ESERCIZIO SCRITTO -
Riporti tutte le voci seguenti, riga per riga, senza apportare alcuna modifica.

ELENCO DELLE VOCI -

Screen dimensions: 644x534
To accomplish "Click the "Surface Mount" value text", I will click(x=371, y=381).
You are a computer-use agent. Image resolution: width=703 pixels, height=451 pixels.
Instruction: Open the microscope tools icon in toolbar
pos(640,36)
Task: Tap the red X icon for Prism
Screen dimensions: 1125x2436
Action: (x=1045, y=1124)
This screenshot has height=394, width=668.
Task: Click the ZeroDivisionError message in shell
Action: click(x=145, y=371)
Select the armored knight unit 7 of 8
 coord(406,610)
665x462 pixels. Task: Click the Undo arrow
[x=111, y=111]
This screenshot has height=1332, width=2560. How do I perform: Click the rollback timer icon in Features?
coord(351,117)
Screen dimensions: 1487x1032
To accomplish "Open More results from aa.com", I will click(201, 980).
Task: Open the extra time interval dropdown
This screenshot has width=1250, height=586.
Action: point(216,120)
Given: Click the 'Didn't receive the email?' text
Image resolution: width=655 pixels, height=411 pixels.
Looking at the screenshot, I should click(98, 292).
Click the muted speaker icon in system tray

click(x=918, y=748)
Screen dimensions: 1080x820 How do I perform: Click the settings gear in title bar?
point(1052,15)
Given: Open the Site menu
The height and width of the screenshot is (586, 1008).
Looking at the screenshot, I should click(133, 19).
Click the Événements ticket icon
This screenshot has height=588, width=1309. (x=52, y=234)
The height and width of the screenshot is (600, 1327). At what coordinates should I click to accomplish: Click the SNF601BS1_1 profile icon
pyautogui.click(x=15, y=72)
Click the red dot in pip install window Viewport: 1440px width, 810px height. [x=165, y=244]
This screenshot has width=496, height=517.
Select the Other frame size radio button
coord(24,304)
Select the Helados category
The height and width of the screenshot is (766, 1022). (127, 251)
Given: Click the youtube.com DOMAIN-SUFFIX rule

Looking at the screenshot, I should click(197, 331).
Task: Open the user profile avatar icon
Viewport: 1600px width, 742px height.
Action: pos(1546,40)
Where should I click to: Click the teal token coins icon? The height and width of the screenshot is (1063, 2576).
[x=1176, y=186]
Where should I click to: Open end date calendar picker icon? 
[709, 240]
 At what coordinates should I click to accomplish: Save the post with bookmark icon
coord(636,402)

LA SOLUZIONE -
Screen dimensions: 644x534
To accomplish "Click the "Surface Mount" value text", I will click(x=371, y=381).
You are a computer-use agent. Image resolution: width=703 pixels, height=451 pixels.
Instruction: Open the microscope tools icon in toolbar
pos(640,36)
Task: Tap the red X icon for Prism
Screen dimensions: 1125x2436
Action: (x=1045, y=1124)
This screenshot has height=394, width=668.
Task: Click the ZeroDivisionError message in shell
Action: click(x=145, y=371)
Select the armored knight unit 7 of 8
 coord(406,610)
665x462 pixels. Task: Click the Undo arrow
[x=111, y=111]
This screenshot has height=1332, width=2560. How do I perform: Click the rollback timer icon in Features?
coord(351,117)
Screen dimensions: 1487x1032
To accomplish "Open More results from aa.com", I will click(201, 980).
Task: Open the extra time interval dropdown
This screenshot has width=1250, height=586.
Action: point(216,120)
Given: Click the 'Didn't receive the email?' text
Image resolution: width=655 pixels, height=411 pixels.
Looking at the screenshot, I should click(98, 292).
Click the muted speaker icon in system tray

click(x=918, y=748)
Screen dimensions: 1080x820 How do I perform: Click the settings gear in title bar?
point(1052,15)
Given: Open the Site menu
The height and width of the screenshot is (586, 1008).
Looking at the screenshot, I should click(133, 19).
Click the Événements ticket icon
This screenshot has height=588, width=1309. (x=52, y=234)
The height and width of the screenshot is (600, 1327). At what coordinates should I click to accomplish: Click the SNF601BS1_1 profile icon
pyautogui.click(x=15, y=72)
Click the red dot in pip install window Viewport: 1440px width, 810px height. [x=165, y=244]
This screenshot has width=496, height=517.
Select the Other frame size radio button
coord(24,304)
Select the Helados category
The height and width of the screenshot is (766, 1022). (127, 251)
Given: Click the youtube.com DOMAIN-SUFFIX rule

Looking at the screenshot, I should click(197, 331).
Task: Open the user profile avatar icon
Viewport: 1600px width, 742px height.
Action: pos(1546,40)
Where should I click to: Click the teal token coins icon? The height and width of the screenshot is (1063, 2576).
[x=1176, y=186]
Where should I click to: Open end date calendar picker icon? 
[709, 240]
 At what coordinates should I click to accomplish: Save the post with bookmark icon
coord(636,402)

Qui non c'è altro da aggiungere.